October 2016 Online Photo Diagnosis
Gregory W. DeNaeyer, OD, FAAO
This image shows conjunctival prolapse with an intralimbal GP lens. The patient is a 55-year-old female who has severe keratoconus. The patient had previously failed in scleral and hybrid contact lenses, but she has successfully worn this intralimbal lens for the past eight years. The lens has a diameter of 11.5mm and base curve of 7.11mm. Her visual acuity is 20/20, and she reports the lens to be comfortable, despite significant inferior edge lift. She uses a hydrogen peroxide care system for cleaning and disinfection because she had developed a previous hypersensitivity to a multipurpose cleaning and disinfection system.
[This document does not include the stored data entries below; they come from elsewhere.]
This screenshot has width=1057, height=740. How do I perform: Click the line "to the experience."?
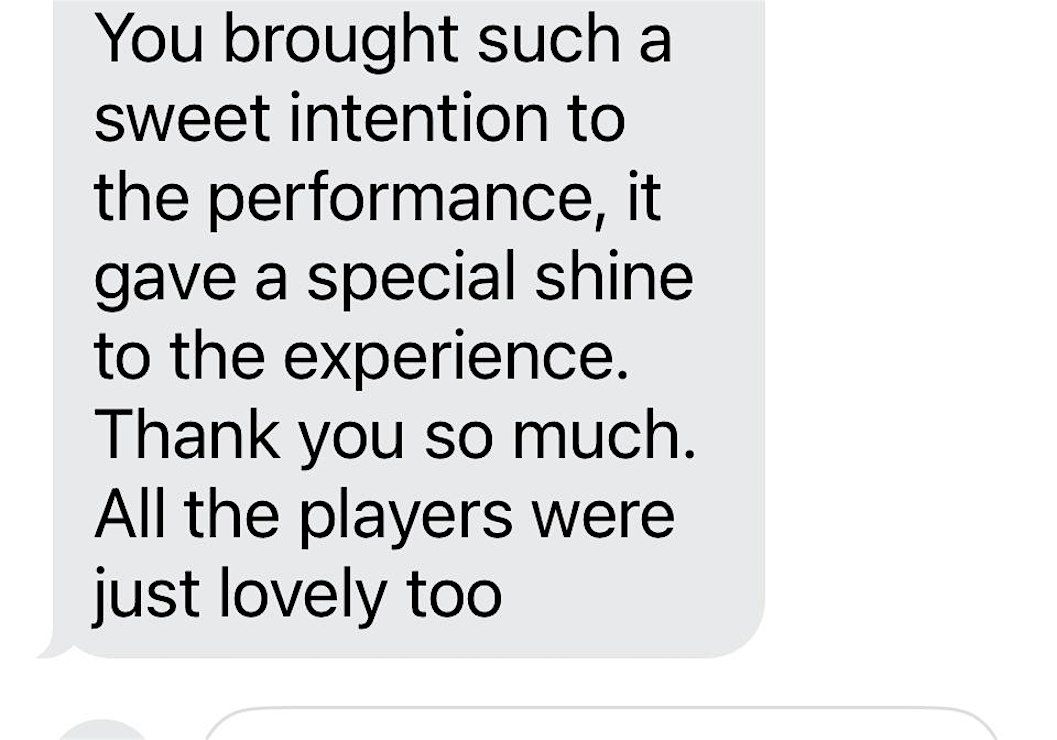coord(361,357)

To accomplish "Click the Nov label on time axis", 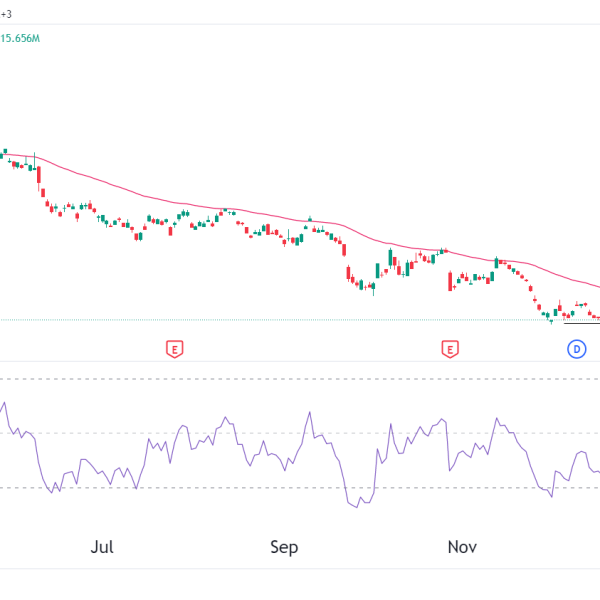I will click(462, 547).
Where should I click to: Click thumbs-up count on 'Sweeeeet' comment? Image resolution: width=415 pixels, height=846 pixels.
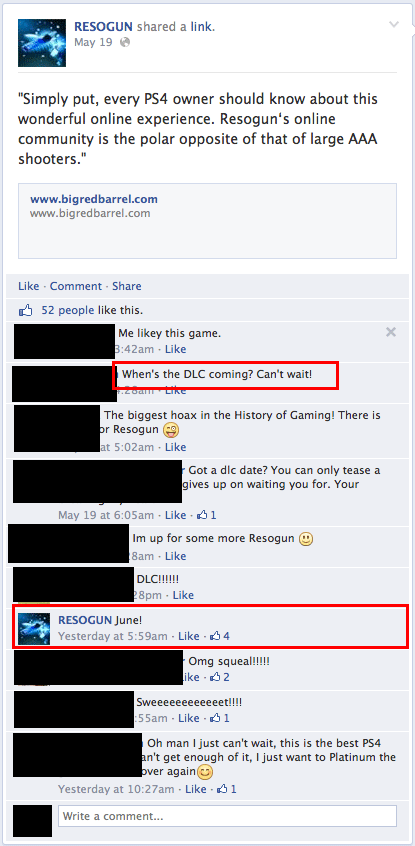tap(220, 718)
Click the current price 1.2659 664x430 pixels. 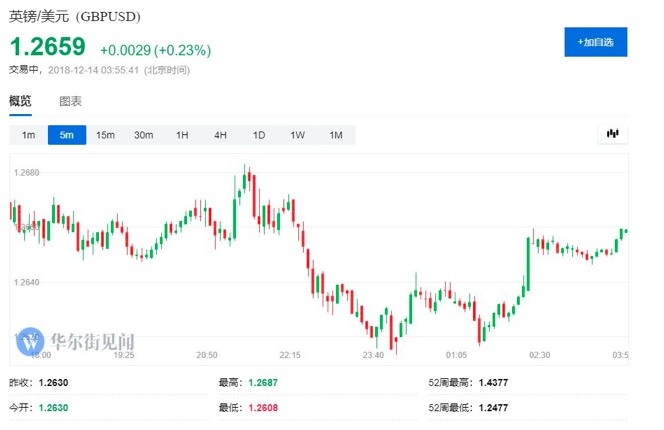48,47
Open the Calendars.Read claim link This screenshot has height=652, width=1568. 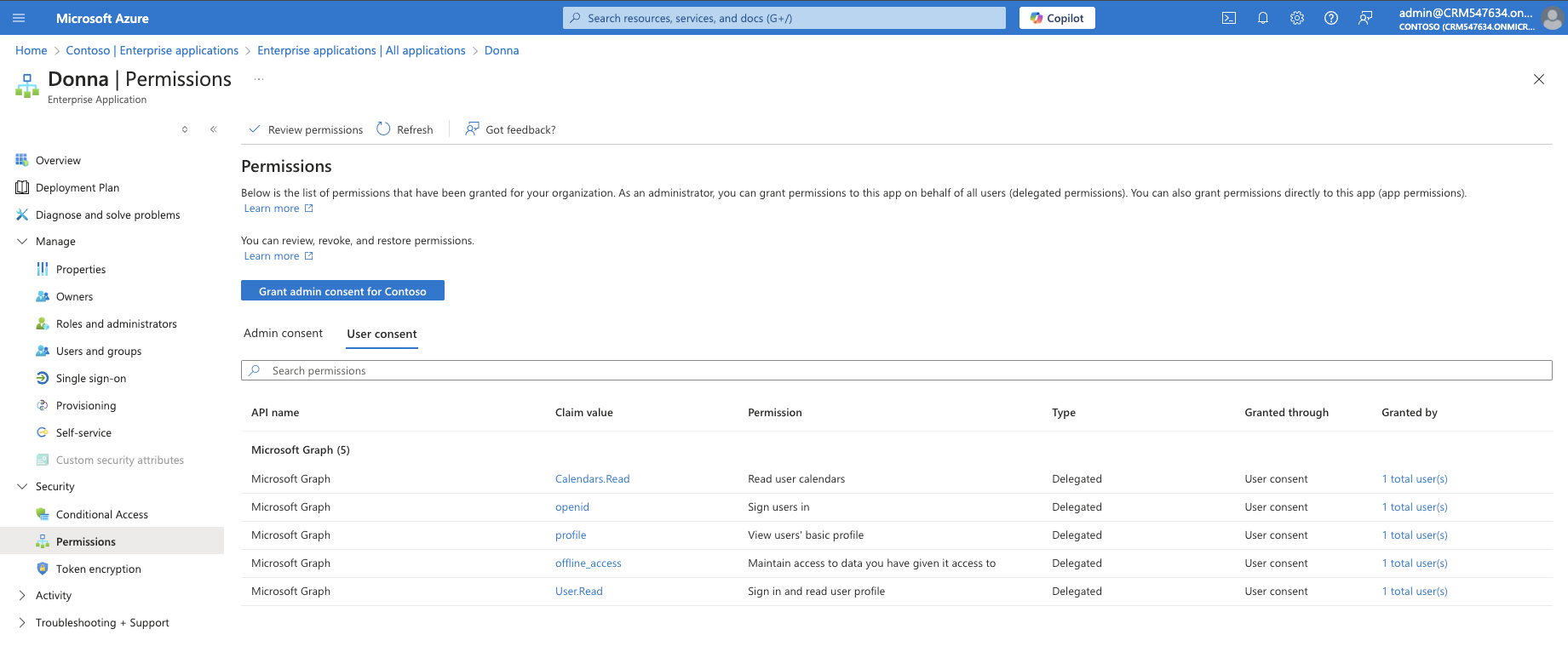pyautogui.click(x=592, y=479)
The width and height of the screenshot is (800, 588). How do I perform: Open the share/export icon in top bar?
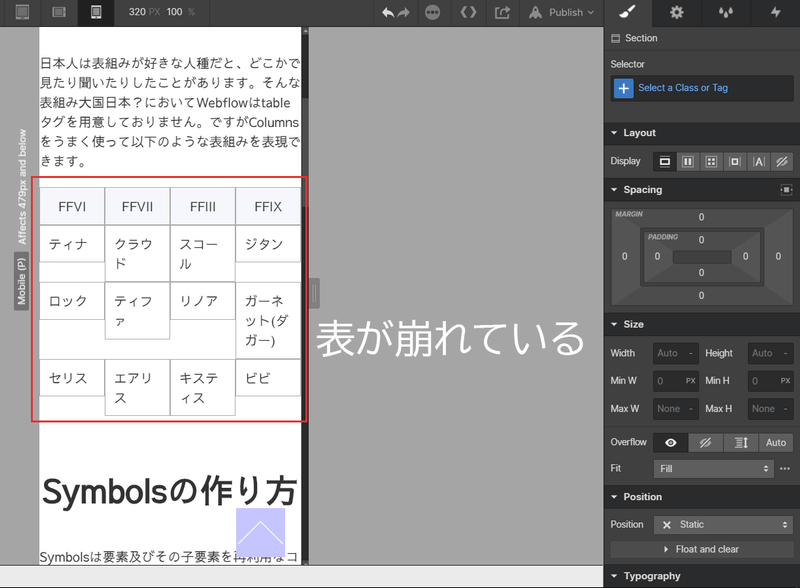(504, 13)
Conjunctival prolapse is typically observed in scleral GP lenses when loose bulbar conjunctiva is found within the space between the scleral lens and cornea that holds the liquid reservoir (Figure 2). It is unusual to observe this in a patient wearing a corneal GP design. Conjunctival prolapse is thought to be a benign complication. It is possible that the bulbar conjunctiva could adhere to the cornea or cause mild secondary neovascularization (Chen, 2016; Caroline and André, 2013).
For this patient, no change is recommended at this time because she is subjectively happy with her current lens, and there are no secondary complications resulting from the prolapsed bulbar conjunctiva.